START Data to use
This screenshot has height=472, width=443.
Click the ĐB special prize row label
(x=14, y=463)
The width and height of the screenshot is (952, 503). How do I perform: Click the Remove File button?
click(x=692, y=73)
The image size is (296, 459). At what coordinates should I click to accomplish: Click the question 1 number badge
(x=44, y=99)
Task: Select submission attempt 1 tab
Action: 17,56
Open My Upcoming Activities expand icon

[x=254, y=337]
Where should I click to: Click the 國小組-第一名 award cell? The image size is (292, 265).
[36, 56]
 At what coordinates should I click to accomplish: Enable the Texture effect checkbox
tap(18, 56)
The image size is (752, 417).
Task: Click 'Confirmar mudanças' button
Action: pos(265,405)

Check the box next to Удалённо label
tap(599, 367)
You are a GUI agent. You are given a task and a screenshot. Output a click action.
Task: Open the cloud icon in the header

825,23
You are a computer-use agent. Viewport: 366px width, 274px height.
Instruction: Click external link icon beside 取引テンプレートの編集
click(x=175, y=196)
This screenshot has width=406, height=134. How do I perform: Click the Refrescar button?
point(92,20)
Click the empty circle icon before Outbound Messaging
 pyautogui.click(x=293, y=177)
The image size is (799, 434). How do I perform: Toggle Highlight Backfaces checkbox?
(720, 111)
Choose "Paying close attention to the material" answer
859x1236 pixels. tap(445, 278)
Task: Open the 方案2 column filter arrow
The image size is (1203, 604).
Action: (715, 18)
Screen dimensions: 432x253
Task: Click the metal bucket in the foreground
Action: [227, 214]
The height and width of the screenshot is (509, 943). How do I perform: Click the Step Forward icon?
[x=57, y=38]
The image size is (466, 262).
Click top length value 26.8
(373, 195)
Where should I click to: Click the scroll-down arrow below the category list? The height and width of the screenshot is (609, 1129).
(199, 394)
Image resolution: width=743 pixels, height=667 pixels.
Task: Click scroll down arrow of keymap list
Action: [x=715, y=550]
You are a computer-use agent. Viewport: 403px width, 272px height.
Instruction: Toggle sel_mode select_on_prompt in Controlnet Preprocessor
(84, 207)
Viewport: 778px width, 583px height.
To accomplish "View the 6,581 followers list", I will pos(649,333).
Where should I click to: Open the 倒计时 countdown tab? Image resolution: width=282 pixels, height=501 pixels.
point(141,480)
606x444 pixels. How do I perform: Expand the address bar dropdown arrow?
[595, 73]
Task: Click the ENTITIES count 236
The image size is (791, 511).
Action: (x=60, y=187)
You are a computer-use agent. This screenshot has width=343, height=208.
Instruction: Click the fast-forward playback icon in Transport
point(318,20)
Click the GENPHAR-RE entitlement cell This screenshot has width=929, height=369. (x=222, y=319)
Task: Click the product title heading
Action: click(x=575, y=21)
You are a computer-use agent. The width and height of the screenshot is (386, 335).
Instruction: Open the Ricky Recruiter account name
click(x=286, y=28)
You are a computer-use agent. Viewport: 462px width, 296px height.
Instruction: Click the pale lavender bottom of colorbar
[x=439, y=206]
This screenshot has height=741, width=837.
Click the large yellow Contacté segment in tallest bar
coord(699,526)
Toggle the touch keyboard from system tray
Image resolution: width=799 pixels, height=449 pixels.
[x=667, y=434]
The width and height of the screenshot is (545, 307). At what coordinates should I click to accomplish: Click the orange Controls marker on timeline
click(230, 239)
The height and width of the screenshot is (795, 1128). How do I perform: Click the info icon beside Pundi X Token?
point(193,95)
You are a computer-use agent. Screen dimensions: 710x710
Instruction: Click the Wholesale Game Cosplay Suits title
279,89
END Data to use
Your instructions
Retype the entries one by one, exactly.

Exercise solution
This screenshot has height=472, width=443.
Click the ĐB special prize row label
(x=14, y=463)
The width and height of the screenshot is (952, 503). How do I perform: Click the Remove File button?
click(x=692, y=73)
The image size is (296, 459). At what coordinates should I click to accomplish: Click the question 1 number badge
(x=44, y=99)
Task: Select submission attempt 1 tab
Action: 17,56
Open My Upcoming Activities expand icon

[x=254, y=337]
Where should I click to: Click the 國小組-第一名 award cell? The image size is (292, 265).
[36, 56]
 At what coordinates should I click to accomplish: Enable the Texture effect checkbox
tap(18, 56)
The image size is (752, 417).
Task: Click 'Confirmar mudanças' button
Action: pos(265,405)

Check the box next to Удалённо label
tap(599, 367)
You are a GUI agent. You are given a task and a screenshot. Output a click action.
Task: Open the cloud icon in the header

825,23
You are a computer-use agent. Viewport: 366px width, 274px height.
Instruction: Click external link icon beside 取引テンプレートの編集
click(x=175, y=196)
This screenshot has width=406, height=134. How do I perform: Click the Refrescar button?
point(92,20)
Click the empty circle icon before Outbound Messaging
 pyautogui.click(x=293, y=177)
The image size is (799, 434). How do I perform: Toggle Highlight Backfaces checkbox?
(720, 111)
Choose "Paying close attention to the material" answer
859x1236 pixels. tap(445, 278)
Task: Open the 方案2 column filter arrow
The image size is (1203, 604).
Action: (715, 18)
Screen dimensions: 432x253
Task: Click the metal bucket in the foreground
Action: [227, 214]
The height and width of the screenshot is (509, 943). How do I perform: Click the Step Forward icon?
[x=57, y=38]
The image size is (466, 262).
Click top length value 26.8
(373, 195)
Where should I click to: Click the scroll-down arrow below the category list? The height and width of the screenshot is (609, 1129).
(199, 394)
Image resolution: width=743 pixels, height=667 pixels.
Task: Click scroll down arrow of keymap list
Action: [x=715, y=550]
You are a computer-use agent. Viewport: 403px width, 272px height.
Instruction: Toggle sel_mode select_on_prompt in Controlnet Preprocessor
(84, 207)
Viewport: 778px width, 583px height.
To accomplish "View the 6,581 followers list", I will pos(649,333).
Where should I click to: Open the 倒计时 countdown tab? Image resolution: width=282 pixels, height=501 pixels.
point(141,480)
606x444 pixels. How do I perform: Expand the address bar dropdown arrow?
[595, 73]
Task: Click the ENTITIES count 236
The image size is (791, 511).
Action: (x=60, y=187)
You are a computer-use agent. This screenshot has width=343, height=208.
Instruction: Click the fast-forward playback icon in Transport
point(318,20)
Click the GENPHAR-RE entitlement cell This screenshot has width=929, height=369. (x=222, y=319)
Task: Click the product title heading
Action: click(x=575, y=21)
You are a computer-use agent. The width and height of the screenshot is (386, 335).
Instruction: Open the Ricky Recruiter account name
click(x=286, y=28)
You are a computer-use agent. Viewport: 462px width, 296px height.
Instruction: Click the pale lavender bottom of colorbar
[x=439, y=206]
This screenshot has height=741, width=837.
Click the large yellow Contacté segment in tallest bar
coord(699,526)
Toggle the touch keyboard from system tray
Image resolution: width=799 pixels, height=449 pixels.
[x=667, y=434]
The width and height of the screenshot is (545, 307). At what coordinates should I click to accomplish: Click the orange Controls marker on timeline
click(230, 239)
The height and width of the screenshot is (795, 1128). How do I perform: Click the info icon beside Pundi X Token?
point(193,95)
You are a computer-use agent. Screen dimensions: 710x710
Instruction: Click the Wholesale Game Cosplay Suits title
279,89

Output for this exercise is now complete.